Record set START

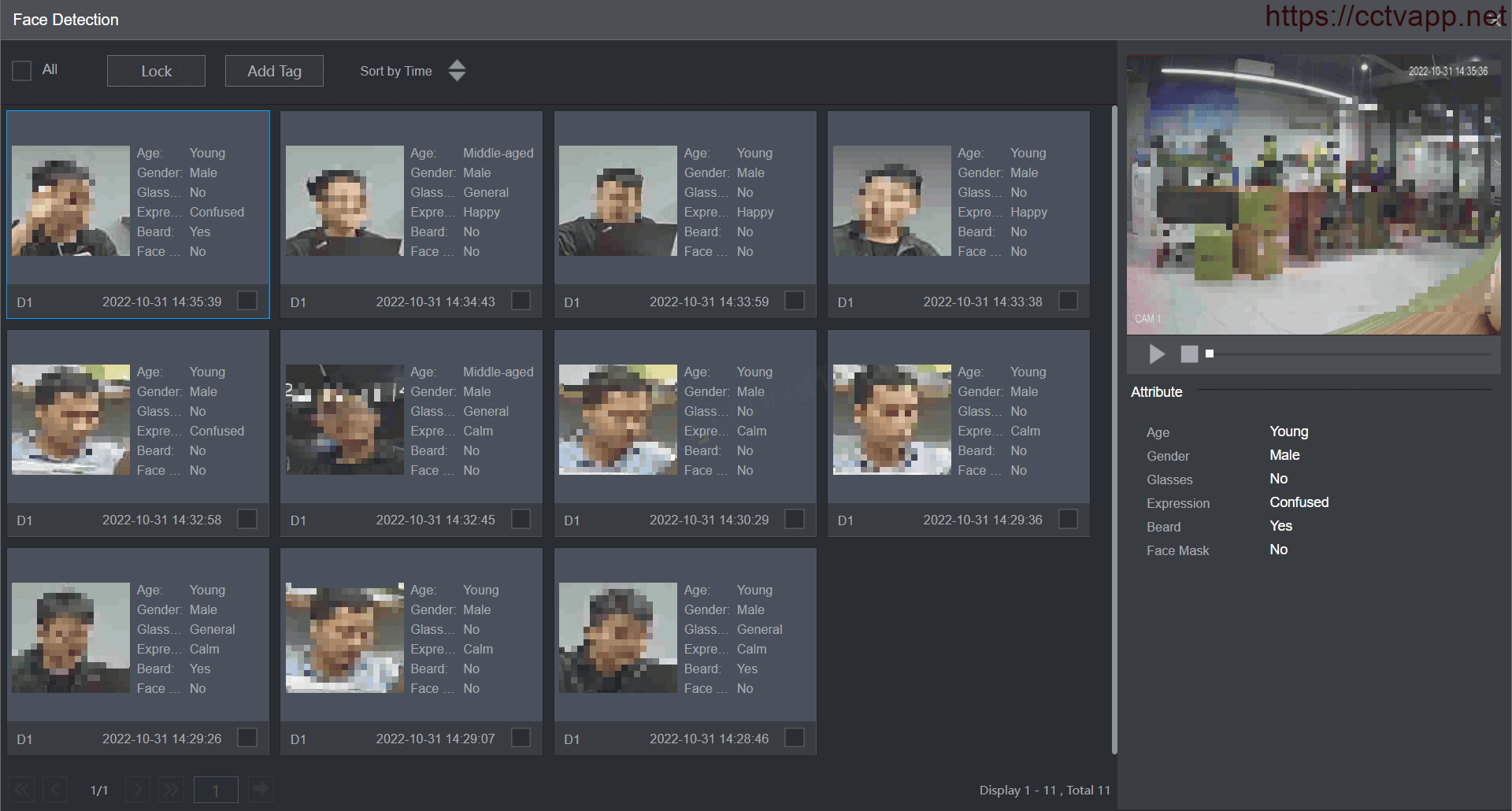Click the Add Tag button
Image resolution: width=1512 pixels, height=811 pixels.
tap(274, 71)
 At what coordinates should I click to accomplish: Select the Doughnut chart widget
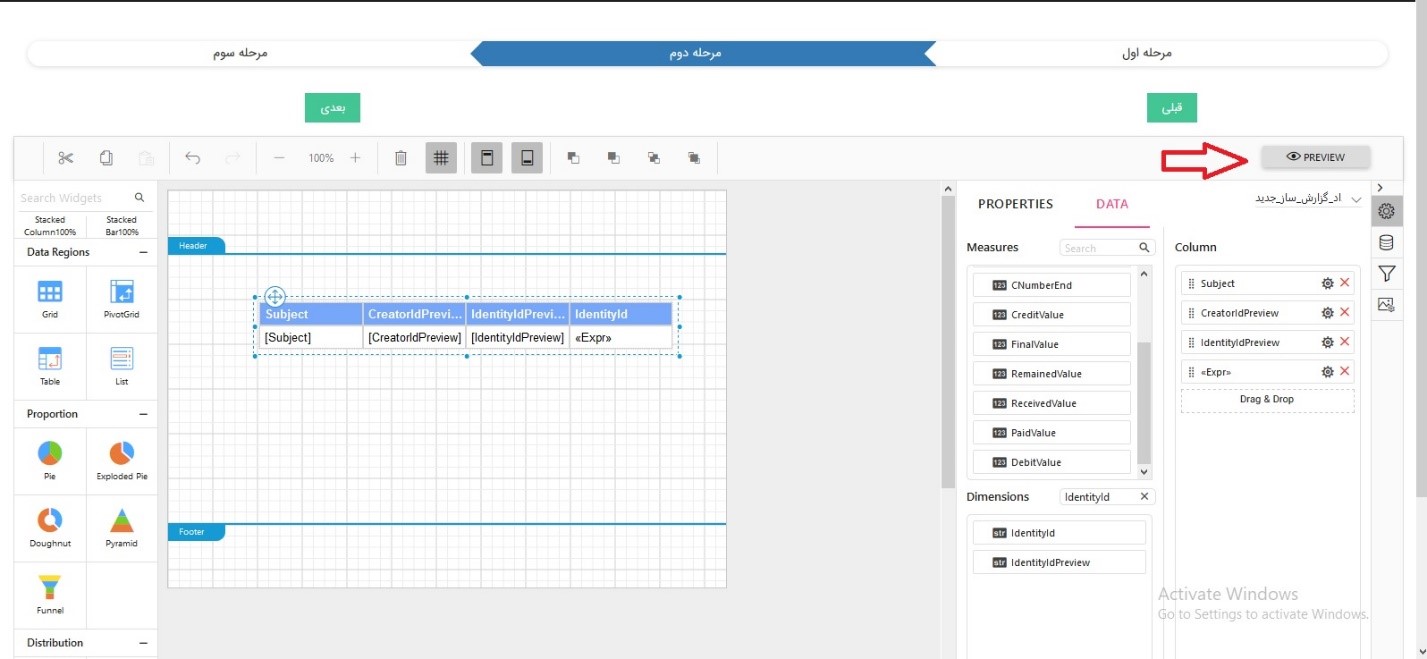point(50,527)
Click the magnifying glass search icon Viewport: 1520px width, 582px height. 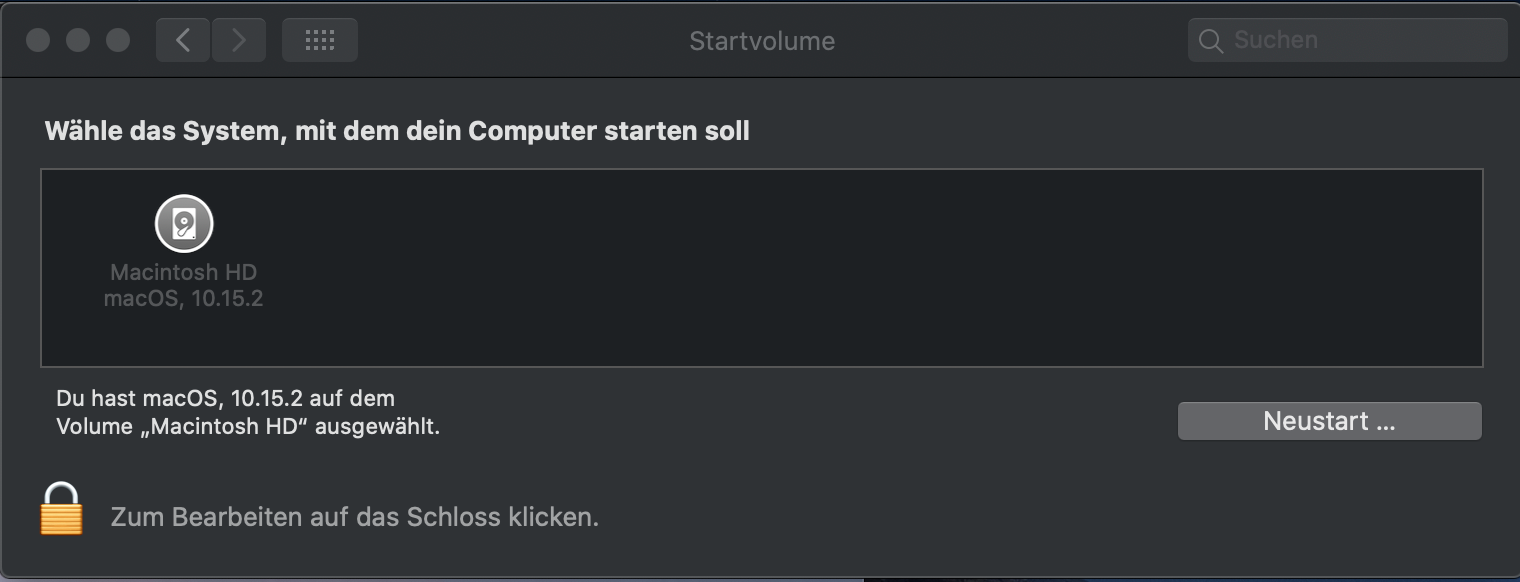(x=1210, y=41)
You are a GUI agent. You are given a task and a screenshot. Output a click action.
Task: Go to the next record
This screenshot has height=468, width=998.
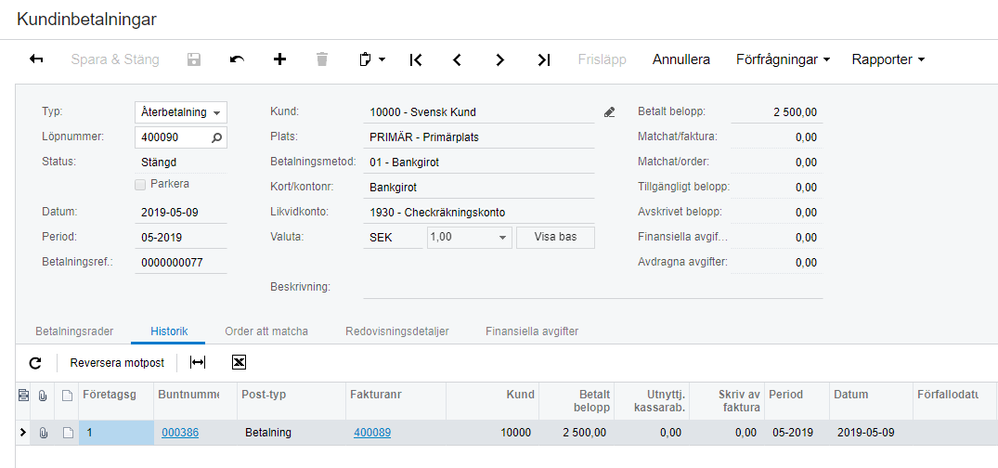(500, 60)
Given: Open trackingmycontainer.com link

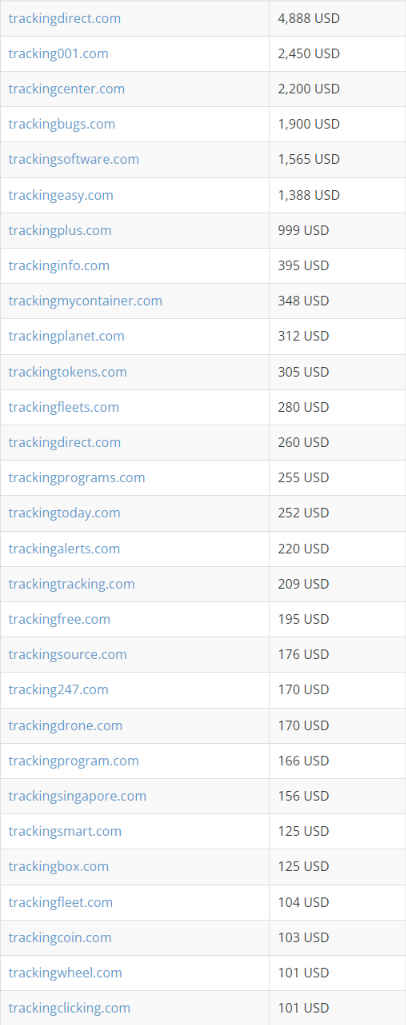Looking at the screenshot, I should [85, 301].
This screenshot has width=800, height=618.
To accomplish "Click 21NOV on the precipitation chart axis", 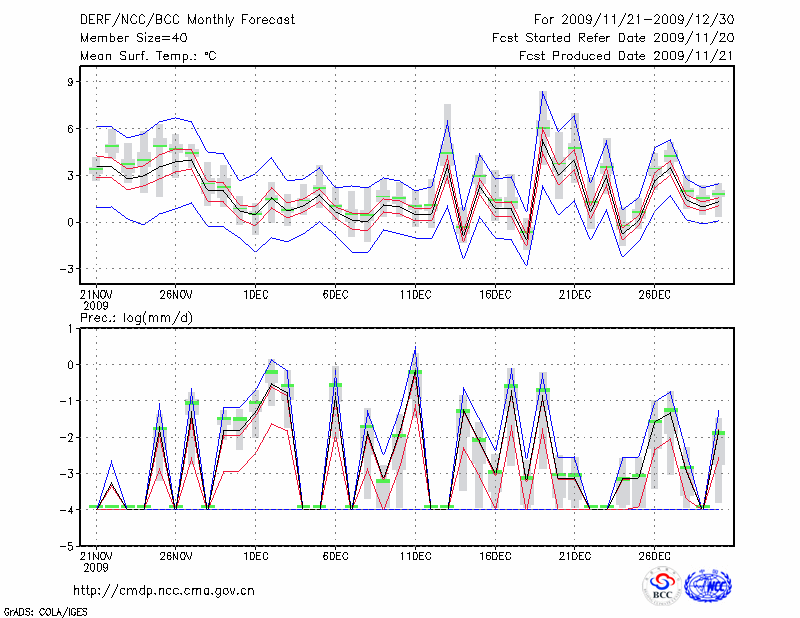I will point(96,556).
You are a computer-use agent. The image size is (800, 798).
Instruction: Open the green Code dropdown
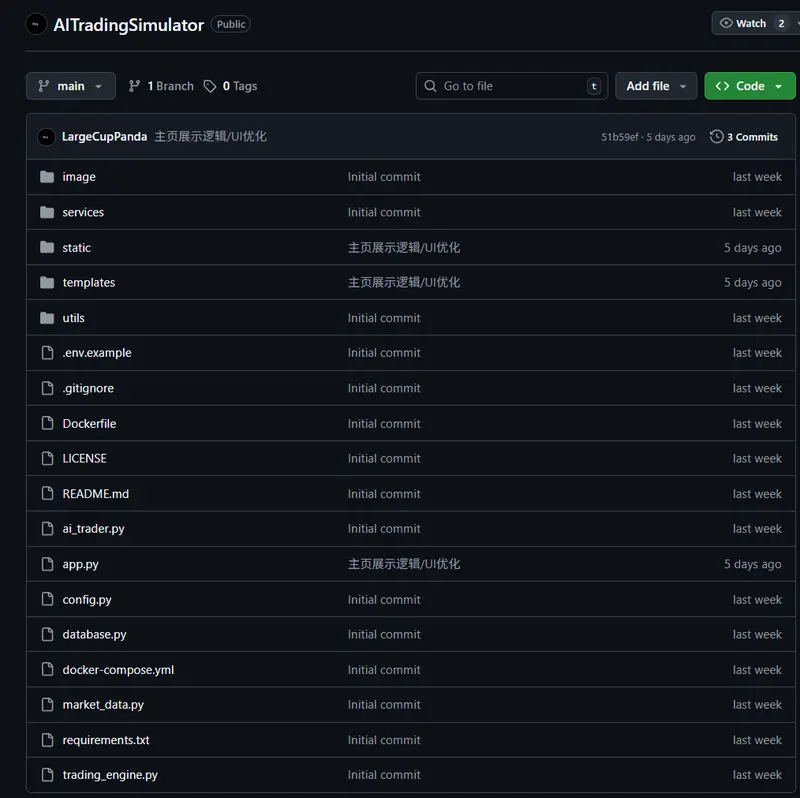click(x=749, y=86)
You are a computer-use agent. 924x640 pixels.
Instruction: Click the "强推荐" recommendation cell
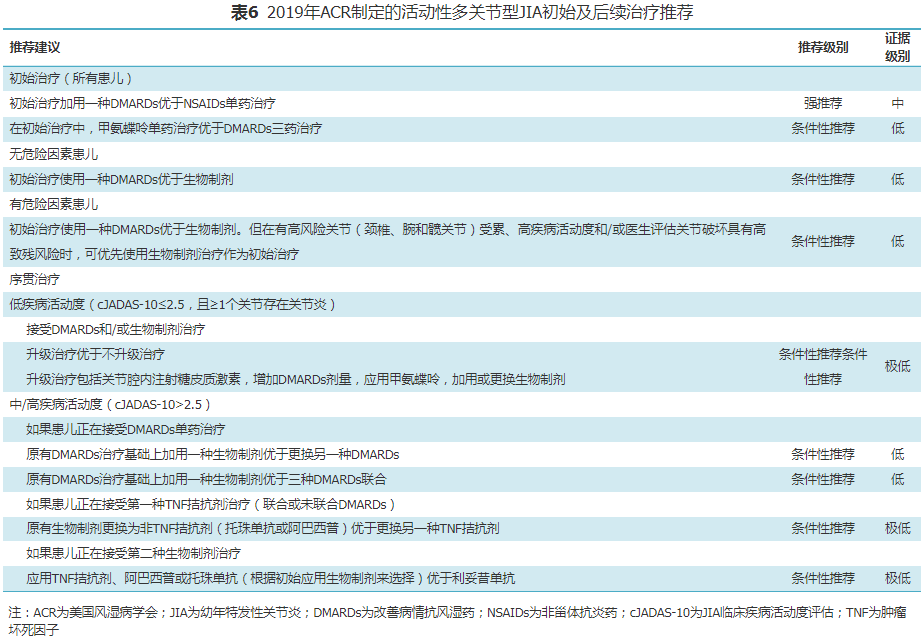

Record set END

Once the line containing "Instruction: Open the green Code dropdown" is found, it and every line through the end of the records above should be output exactly, with no pictures.

Instruction: Open the green Code dropdown
click(x=749, y=86)
You are a computer-use agent. 924x640 pixels.
Instruction: Click the "强推荐" recommendation cell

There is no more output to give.